Agnelli felt that the only way to fill that gap was with more European fixtures. But there were no guarantees. He hated the idea that a club could miss out on Champions League qualification because of "one bad season".
He described the Champions League revamp as close to his "dream" model, given it is set to allocate two places to clubs with high UEFA coefficients who have failed to qualify through their domestic leagues.
Agnelli wanted more than a safety net, though – he wanted cast-iron guarantees, so he helped form a Super League that would feature 15 permanent participants.
Of course, that meant breaking away from UEFA, and walking away from Ceferin. It was a massive gamble, and it has backfired spectacularly, and rapidly.
By the time the Corriere dello Sport and La Repubblica were releasing excerpts from an interview with Agnelli late on Tuesday night, in which Agnelli claimed the Super League founders had formed a "blood pact" and the project had a "100 per cent possibility of success", the Premier League participants had already pulled out.
Agnelli's humiliation was complete. He has refused to apologise, though. Tellingly, the statement Juve released on the Super League's collapse didn't even reference the club's fans, some of whom had hung a banner outside their stadium reading, "Our history must not be tarnished, bartered or commercialised. We are Juventus FC. No to the Super League... shame on you!"
Agnelli remains "convinced of the beauty of the project" and he maintains that he has done nothing wrong. He even insists that he went about things in a perfectly acceptable manner.
"If you tell me other methods for putting together such projects... if you were to ask the authorisation of others, I don’t think you would have carried out a project like this," Agnelli told Reuters on Wednesday..
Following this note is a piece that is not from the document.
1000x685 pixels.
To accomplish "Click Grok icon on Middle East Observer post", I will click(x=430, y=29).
Some important figures at Juve, though, are disgusted with how this has been handled.
As #AgnelliOut was trending on Twitter on Wednesday night, Sportmediaset were claiming that the president is now in a perilous position because he now has "many enemies at many levels" throughout football, with the Gazzetta dello Sport now suggesting that some disgruntled Serie A club owners could even attempt to sue.
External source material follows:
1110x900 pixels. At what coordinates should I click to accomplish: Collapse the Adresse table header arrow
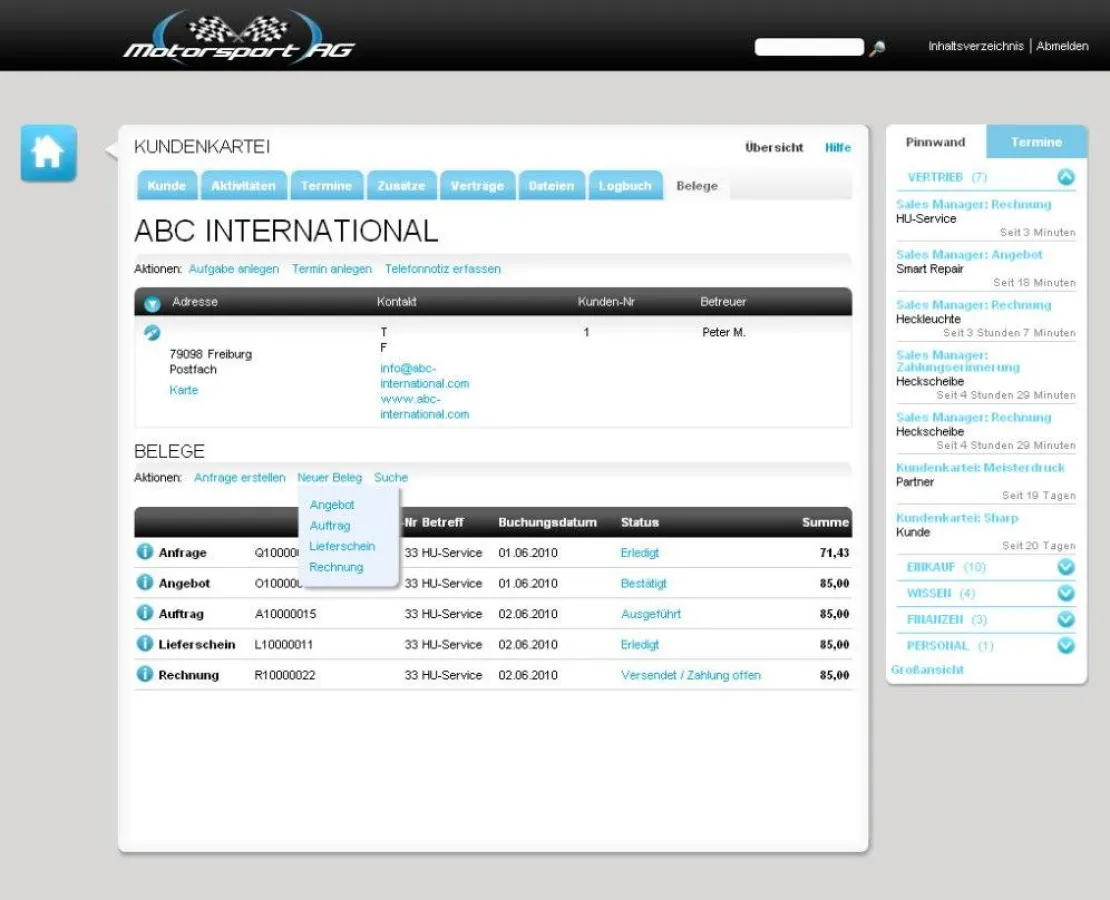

Exor CEO John Elkann has reportedly been left thoroughly unimpressed by his cousin's handling of the whole affair and there has been talk of another family member, Alessandro Nasi, replacing Agnelli at the helm.
He remains likely to hold onto the presidency but Agnelli has completely lost his grip on the European game. He's long since turned his phone back on but nobody at UEFA or the ECA wants to talk to him anymore.
His reputation is in ruins. His coup has failed.